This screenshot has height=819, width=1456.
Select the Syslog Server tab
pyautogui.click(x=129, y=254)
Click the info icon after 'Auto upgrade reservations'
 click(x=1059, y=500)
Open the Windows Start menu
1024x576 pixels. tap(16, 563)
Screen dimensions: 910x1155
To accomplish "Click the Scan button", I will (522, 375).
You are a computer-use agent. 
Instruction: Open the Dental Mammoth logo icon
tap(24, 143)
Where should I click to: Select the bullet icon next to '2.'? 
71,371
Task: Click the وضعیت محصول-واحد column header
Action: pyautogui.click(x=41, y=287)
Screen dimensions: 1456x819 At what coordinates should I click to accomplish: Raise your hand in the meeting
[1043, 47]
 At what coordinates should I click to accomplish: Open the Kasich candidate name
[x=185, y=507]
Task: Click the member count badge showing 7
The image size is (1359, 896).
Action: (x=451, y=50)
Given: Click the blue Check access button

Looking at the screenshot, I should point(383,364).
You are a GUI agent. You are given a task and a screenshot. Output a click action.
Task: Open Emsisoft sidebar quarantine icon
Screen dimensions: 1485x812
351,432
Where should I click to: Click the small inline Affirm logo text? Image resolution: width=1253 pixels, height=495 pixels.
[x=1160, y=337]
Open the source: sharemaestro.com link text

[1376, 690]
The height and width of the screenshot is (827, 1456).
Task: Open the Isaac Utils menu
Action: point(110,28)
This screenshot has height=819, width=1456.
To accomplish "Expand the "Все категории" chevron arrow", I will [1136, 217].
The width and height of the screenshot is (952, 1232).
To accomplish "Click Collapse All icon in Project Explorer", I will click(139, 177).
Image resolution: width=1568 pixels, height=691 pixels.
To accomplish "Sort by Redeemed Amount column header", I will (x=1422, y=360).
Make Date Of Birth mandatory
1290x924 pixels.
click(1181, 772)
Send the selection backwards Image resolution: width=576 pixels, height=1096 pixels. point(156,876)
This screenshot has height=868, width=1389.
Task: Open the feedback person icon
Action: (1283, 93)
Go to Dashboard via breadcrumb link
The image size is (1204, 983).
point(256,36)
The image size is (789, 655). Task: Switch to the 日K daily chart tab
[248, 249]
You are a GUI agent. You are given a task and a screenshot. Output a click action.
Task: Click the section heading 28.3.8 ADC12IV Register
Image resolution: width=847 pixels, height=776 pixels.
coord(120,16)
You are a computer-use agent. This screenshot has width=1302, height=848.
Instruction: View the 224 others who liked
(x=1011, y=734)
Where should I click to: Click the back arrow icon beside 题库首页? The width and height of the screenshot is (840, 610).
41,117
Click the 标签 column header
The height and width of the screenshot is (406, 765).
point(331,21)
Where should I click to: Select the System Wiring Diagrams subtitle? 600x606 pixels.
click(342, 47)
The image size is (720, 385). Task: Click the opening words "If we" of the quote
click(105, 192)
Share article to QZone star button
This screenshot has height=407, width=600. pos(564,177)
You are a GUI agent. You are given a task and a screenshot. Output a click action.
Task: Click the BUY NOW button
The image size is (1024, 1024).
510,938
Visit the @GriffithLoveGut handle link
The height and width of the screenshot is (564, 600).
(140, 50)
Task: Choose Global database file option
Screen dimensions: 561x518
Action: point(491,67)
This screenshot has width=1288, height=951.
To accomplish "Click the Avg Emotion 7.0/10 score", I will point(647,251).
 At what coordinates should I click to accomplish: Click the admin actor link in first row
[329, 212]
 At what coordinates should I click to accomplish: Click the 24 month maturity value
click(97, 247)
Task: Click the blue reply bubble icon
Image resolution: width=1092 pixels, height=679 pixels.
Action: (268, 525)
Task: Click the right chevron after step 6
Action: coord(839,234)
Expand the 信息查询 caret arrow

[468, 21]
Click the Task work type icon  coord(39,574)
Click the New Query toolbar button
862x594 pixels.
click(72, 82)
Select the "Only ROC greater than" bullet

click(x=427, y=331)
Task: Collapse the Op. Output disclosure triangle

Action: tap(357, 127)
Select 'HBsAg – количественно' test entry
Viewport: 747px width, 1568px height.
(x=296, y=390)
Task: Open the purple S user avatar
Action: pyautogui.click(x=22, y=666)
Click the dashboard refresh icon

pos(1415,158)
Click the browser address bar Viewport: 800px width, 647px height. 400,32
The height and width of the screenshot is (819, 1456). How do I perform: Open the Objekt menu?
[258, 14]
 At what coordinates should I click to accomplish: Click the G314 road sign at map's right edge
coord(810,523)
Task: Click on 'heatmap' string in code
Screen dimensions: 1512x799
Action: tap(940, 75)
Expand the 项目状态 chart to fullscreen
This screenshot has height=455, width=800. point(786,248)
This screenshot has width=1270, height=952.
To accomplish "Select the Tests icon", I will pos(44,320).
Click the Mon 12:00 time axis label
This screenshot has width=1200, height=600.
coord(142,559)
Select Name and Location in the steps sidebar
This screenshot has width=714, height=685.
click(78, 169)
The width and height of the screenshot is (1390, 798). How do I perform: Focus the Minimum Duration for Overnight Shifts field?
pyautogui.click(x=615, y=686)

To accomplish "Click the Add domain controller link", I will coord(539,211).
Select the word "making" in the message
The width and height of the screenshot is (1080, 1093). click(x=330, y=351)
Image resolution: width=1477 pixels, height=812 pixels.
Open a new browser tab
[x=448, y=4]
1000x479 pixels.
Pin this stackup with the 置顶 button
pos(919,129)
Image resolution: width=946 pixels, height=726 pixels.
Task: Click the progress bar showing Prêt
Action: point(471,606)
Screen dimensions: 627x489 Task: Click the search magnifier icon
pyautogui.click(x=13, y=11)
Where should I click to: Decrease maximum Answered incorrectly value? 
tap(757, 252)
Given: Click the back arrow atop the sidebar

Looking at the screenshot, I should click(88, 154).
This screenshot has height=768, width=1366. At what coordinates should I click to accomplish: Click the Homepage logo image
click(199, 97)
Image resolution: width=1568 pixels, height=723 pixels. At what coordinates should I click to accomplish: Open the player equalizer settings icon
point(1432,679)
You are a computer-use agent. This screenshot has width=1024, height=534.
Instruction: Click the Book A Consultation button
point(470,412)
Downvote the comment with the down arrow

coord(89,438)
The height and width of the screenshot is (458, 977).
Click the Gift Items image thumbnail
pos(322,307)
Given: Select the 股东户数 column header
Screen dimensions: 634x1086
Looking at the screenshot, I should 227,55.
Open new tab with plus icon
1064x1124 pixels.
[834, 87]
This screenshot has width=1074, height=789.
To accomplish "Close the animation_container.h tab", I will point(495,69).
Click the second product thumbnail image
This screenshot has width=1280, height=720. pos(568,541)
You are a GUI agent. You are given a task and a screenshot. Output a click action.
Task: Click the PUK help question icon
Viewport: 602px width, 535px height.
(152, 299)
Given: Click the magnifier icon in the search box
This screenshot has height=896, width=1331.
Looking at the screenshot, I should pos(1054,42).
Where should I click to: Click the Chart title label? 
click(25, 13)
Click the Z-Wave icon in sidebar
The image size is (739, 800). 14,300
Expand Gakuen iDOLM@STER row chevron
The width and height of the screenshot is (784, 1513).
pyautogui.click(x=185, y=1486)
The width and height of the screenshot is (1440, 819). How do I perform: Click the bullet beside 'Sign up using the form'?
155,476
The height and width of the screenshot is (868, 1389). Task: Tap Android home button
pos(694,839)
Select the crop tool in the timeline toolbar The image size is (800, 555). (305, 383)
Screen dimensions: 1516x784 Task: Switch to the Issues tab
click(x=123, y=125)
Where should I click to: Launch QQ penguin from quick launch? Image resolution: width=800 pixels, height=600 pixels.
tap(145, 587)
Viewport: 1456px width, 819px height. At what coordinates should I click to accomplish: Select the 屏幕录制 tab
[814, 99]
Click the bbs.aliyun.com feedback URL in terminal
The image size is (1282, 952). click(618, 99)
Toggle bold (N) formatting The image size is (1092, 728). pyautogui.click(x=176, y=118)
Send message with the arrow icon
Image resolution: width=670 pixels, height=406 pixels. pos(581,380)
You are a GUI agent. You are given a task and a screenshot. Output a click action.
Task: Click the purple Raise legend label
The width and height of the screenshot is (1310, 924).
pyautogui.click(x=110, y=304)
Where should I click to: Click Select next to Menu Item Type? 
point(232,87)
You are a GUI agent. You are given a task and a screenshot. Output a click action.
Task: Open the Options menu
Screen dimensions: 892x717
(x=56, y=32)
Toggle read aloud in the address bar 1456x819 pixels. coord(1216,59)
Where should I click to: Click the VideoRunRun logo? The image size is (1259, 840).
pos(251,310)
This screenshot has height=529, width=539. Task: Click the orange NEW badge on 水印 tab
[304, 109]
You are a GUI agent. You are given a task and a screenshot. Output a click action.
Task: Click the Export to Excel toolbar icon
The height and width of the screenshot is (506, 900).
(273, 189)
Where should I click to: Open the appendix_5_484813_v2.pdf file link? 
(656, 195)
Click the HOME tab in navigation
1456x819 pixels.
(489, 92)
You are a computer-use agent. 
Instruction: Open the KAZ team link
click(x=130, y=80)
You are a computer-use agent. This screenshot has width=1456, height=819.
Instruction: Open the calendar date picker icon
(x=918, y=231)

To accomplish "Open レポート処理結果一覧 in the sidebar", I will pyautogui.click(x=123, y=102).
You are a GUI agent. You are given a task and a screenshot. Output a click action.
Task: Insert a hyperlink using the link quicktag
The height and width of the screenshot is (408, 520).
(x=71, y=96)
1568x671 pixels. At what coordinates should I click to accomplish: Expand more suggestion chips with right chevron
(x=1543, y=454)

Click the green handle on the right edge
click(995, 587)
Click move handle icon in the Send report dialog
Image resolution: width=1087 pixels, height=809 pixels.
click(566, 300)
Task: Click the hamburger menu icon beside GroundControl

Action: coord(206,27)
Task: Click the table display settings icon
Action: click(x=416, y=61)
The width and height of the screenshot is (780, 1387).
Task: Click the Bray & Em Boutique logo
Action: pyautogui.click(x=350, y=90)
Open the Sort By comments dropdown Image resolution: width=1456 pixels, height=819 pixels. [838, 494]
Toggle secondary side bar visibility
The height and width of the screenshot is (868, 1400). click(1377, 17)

# # #

Aim »
Collect every line of the material above that contains the word "message".

Answer below »
Select the word "making" in the message
Send message with the arrow icon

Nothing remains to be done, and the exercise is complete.